Вокруг были только сверстники, настоящая пацанья республика, но детство кончилось. Взрослая жизнь оказалась суровым учителем: строго спрашивала и била тяжело. И хотя беды обходили Ивана стороной, сердце его сжималось от чужого горя и ныло неведомой прежде болью… Хороший был парень Максим Девятов — работящий, веселый, добрый. Но прознали, что отец его служил урядником и вынесли решение: из комсомольской ячейки исключить. Иван защищал друга, просил за него, доказывал, спорил — не помогло. Решение оставили в силе. На другой день Максим не пришел в депо. А потом страшная весть: повесился! Придавленные этой смертью шли мальчишки-ремонтники за гробом своего сверстника.
Таким запомнилось Блинову прощание с детством.
Паровозы выходили из депо, но угля часто не хватало. По воскресеньям все отправлялись в ближний лес заготовлять дрова для топок.
Шатко бежал узкоколейкой слабосильный паровичок с двумя вагонами. В вагонах сидели парни и пели новые песни. Иван подпевал.
В погожие дни работа спорилась. В золотом березняке, насквозь просвеченном осенним солнцем, Иван чувствовал себя почти счастливым.
5
Машина — строгая вещь. Для нее ум и ученье нужны, а чернорабочий — одна сырая сила!
Из-за черной коробки тендера вышли пятеро с винтовками. С ними был начальник станции в расстегнутой форменной шинели и с непокрытой головой: взяли, видать, прямо из-за стола. Начальник упирался, его подталкивали в спину прикладами. Дальше сомкнутой группой двигались еще десятка два человек, пестро одетых и вооруженных чем попало — остатки разбитой красными банды.
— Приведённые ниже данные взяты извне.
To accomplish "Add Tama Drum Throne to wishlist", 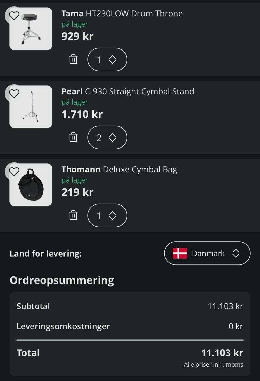I will [14, 16].
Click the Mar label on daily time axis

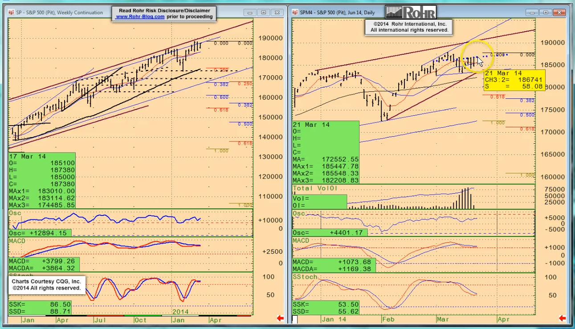coord(443,319)
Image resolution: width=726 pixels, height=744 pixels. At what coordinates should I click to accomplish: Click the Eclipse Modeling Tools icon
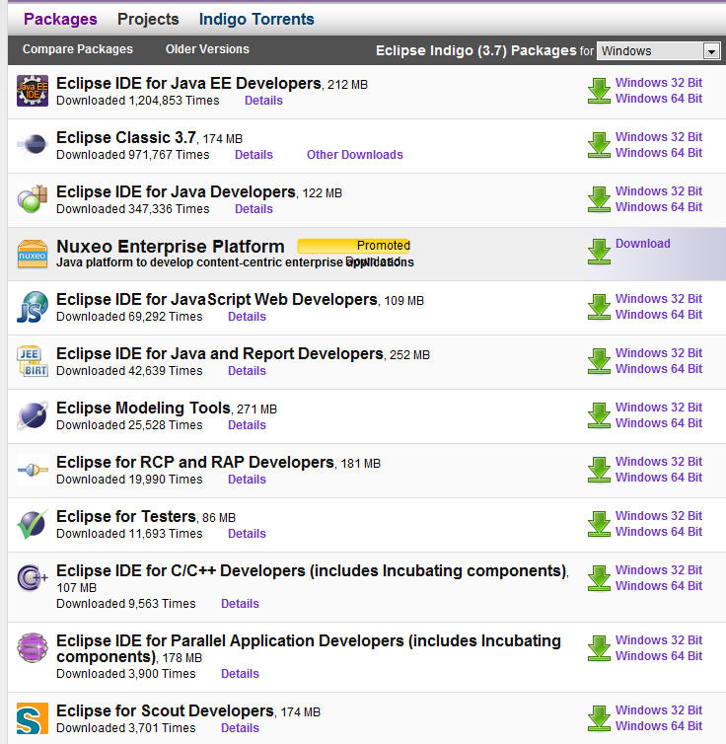33,415
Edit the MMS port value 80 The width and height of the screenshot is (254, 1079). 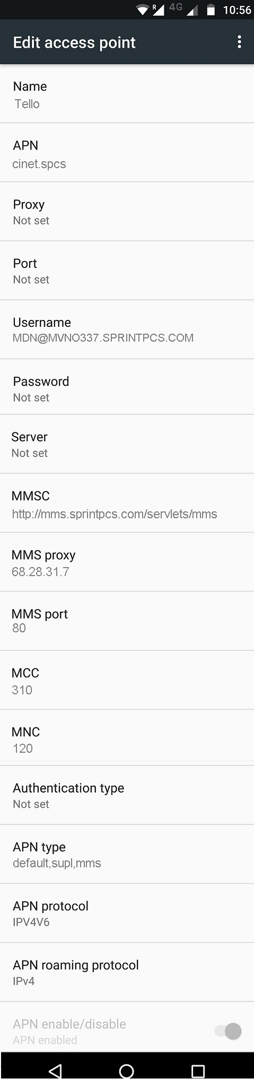127,621
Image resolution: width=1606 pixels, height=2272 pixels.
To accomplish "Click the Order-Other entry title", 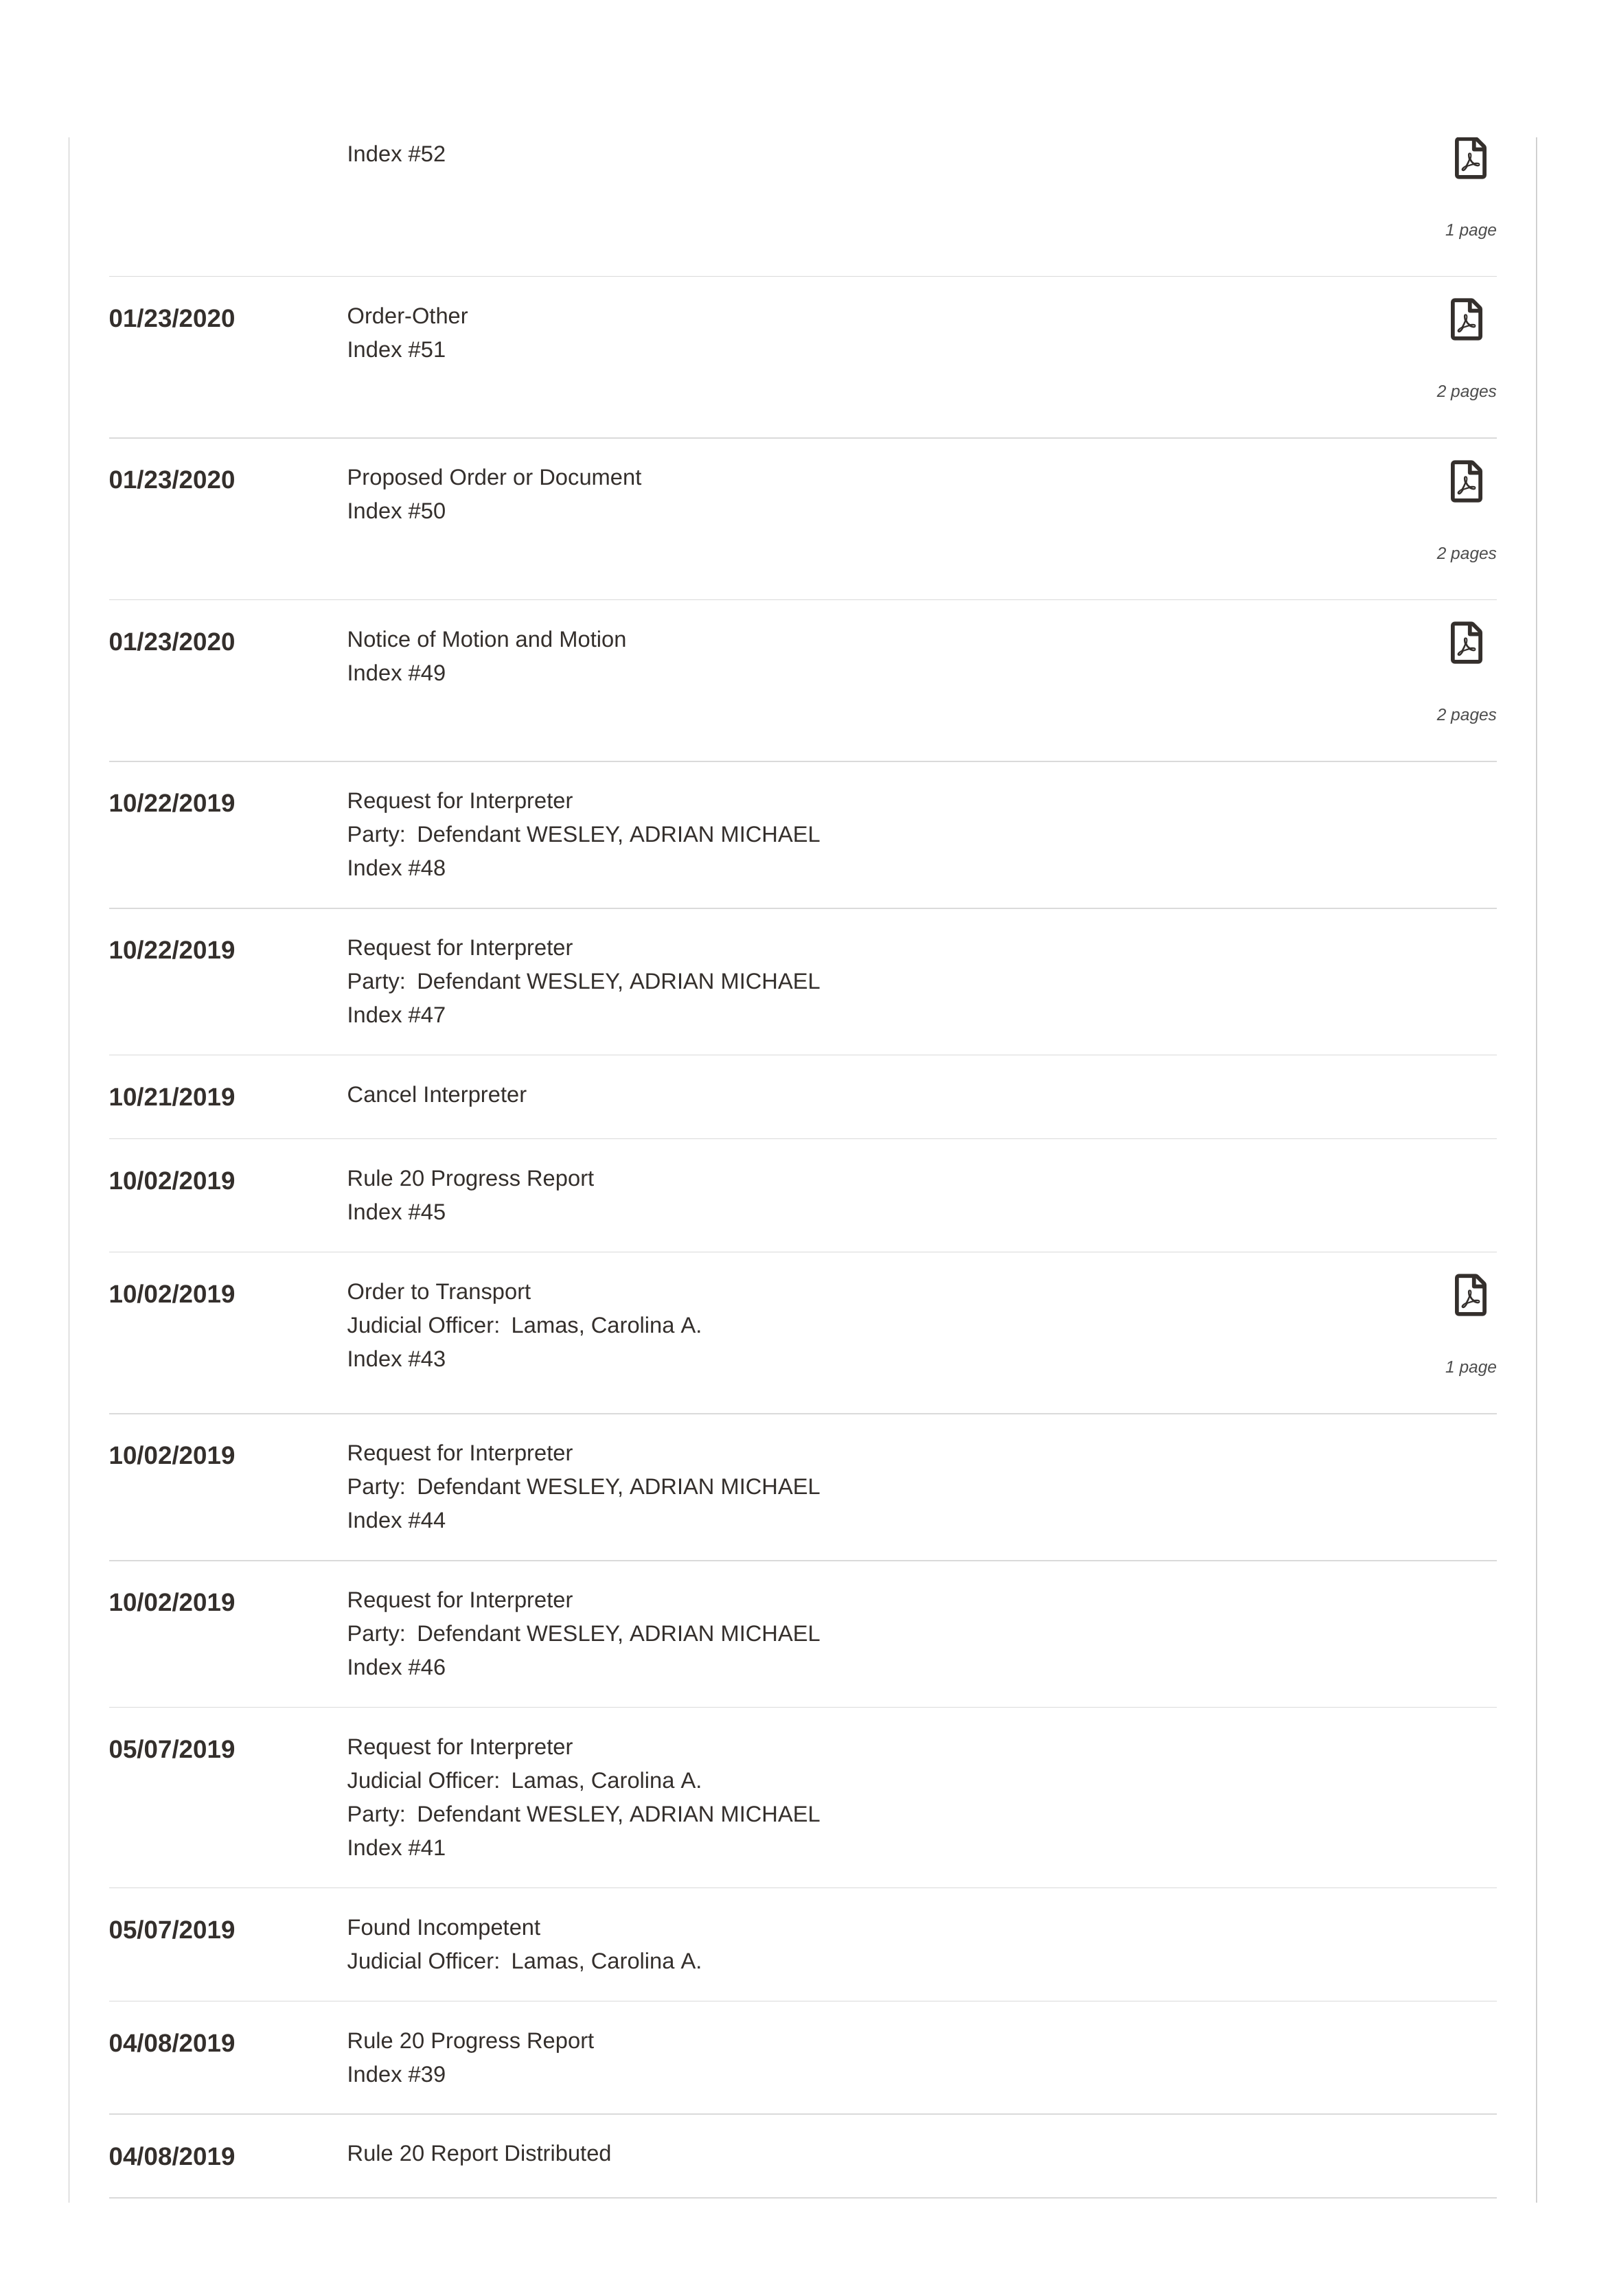I will (407, 317).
Вперед выступил рослый матрос в нагольном полушубке, из-под которого выглядывал застиранный тельник.
— Именем свободной России! — Матрос вдруг широко улыбнулся, обнажив крупные белые зубы. — Даешь паровоз, братишки!
Из толпы ремонтников выскочил Венька Шалый, по прозвищу Японец. Этот смуглолицый, с раскосыми глазами въедливый пацан полгода назад невесть откуда появился в депо и теперь тоже работал на ремонте.
— Держи карман! — крикнул он. — Есть у тебя мандат?
Матрос пинком отшвырнул Веньку на рельсы и шагнул к Дребедневу.
— Ну, дед…
— Что же ты с ребенком делаешь, гада проклятая? — тихо спросил Дребеднев. — С кем связался!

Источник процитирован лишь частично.